Reading text:
This supplement gives full details of a very
small dwarven hold in a small mountain. A medium
powered artifact the Fierce Axe was made by the
first king of the dwarves along with a series of
other artifacts. Generations later the dwarves had
a civil war and the last king of the clan was laid
to rest in this small community. Eventually the
dwarves moved out, goblins moved in, and the
scene was set.
This supplement gives you a lot more bang for
your buck than the Harn supplement I reviewed a
couple weeks ago. It costs $27.00 (us) retail and
it is 192 pages long in fairly small font. In
in addition there is a 6 page map supplement (and
map key) included in the back of the book.
Several monster descriptions are repeated in
the book, presumably to reduce the amount of page
flipping on the GM's part.
There are 10 areas (levels) in the mine, most
shown in the map section, but with 4 smaller areas
having maps in the book proper.
The adventure starts with the players getting
wrapped up in a feud between two dwarvish clans in
a small city. Investigation shows that some
hidden 3rd party is using magic to stir up the
dwarves, and has unleashed the Abomination of
Diirinka, a dwarf hating demon that appeared during
the civil war. This is the first indication that
the Fierce Axe may have been disturbed.
The players have to deal with a goblin
invasion, but soon head dungeon ward to confront
the people stirring up the dwarves.
This is basically a D&D dungeon crawl, but it
is a dungeon crawl done with enthusiasm, energy and
creativity. The major opponents are goblins, but
these goblins have the home turf advantage and have
made a host of interesting obstacles and traps to
make parties of adventurers welcome. However human
allies and adventuring parties have been hired by
the bad guys, so clever players can try to finesse
their way past many fights by passing themselves
off as mercs.
The supplement has a serious case of magical
'industrial disease'. The players better have two
or three magic users to run the technology or they
are pretty much hosed. (I don't consider this a
particular fault of the supplement, it is endemic
to D&D products. This supplement does a better job
than most in assuming NPC's understand magic as
well as PC's and use it intelligently.)

Provided information:
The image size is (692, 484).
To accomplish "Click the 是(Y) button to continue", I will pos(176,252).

* * *

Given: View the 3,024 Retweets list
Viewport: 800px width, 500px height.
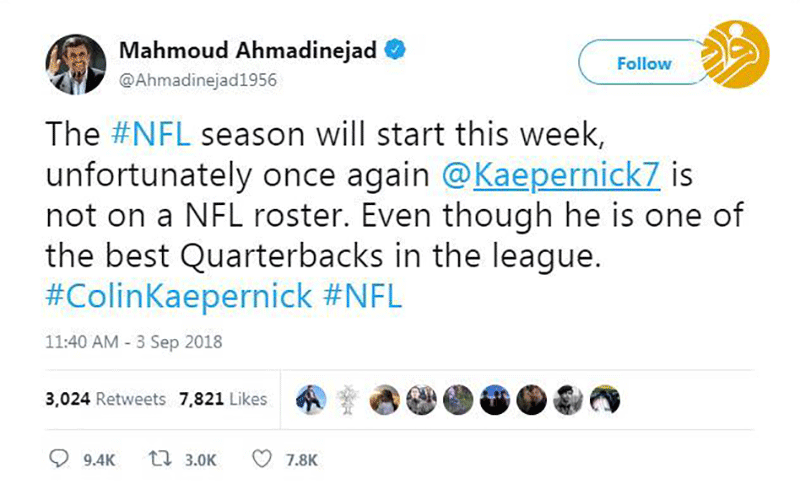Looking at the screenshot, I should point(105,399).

--

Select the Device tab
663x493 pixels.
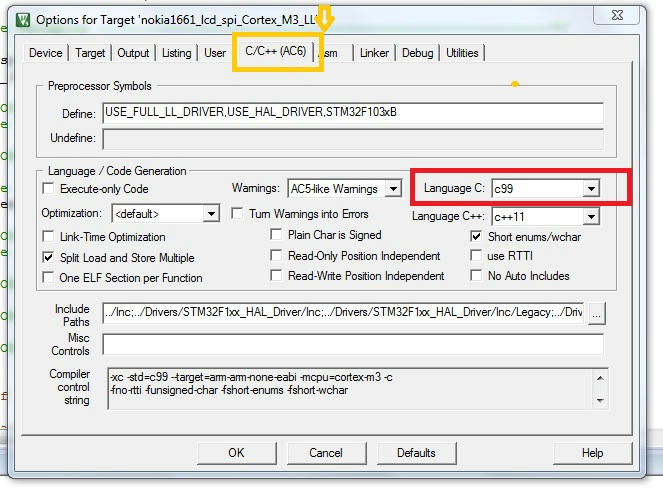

Work instruction 1:
In the review of the dwarven hold supplement, list each figure given for the supplement's price, page count, or number of mine areas and maps.
Work instruction 2:
Summarize the review of the dwarven hold supplement in two sentences.
Work instruction 3:
Reproduce the passage of the review of the dwarven hold supplement from "Several monster descriptions" to "the book proper.".

Response area 1:
- $27.00 (US) retail price
- 192 pages
- a 6-page map supplement
- 10 areas (levels) in the mine
- 4 smaller areas with maps in the book proper

Response area 2:
The supplement describes a small dwarven hold now overrun by goblins, where the players are drawn in by a feud between dwarvish clans and go on to confront the hidden party stirring up the dwarves and the possible disturbance of the Fierce Axe. The review calls it a D&D dungeon crawl done with enthusiasm, energy, and creativity that offers good value at 192 pages for $27.00, though it has a serious case of magical "industrial disease" that makes two or three magic users nearly essential.

Response area 3:
Several monster descriptions are repeated in
the book, presumably to reduce the amount of page
flipping on the GM's part.
There are 10 areas (levels) in the mine, most
shown in the map section, but with 4 smaller areas
having maps in the book proper.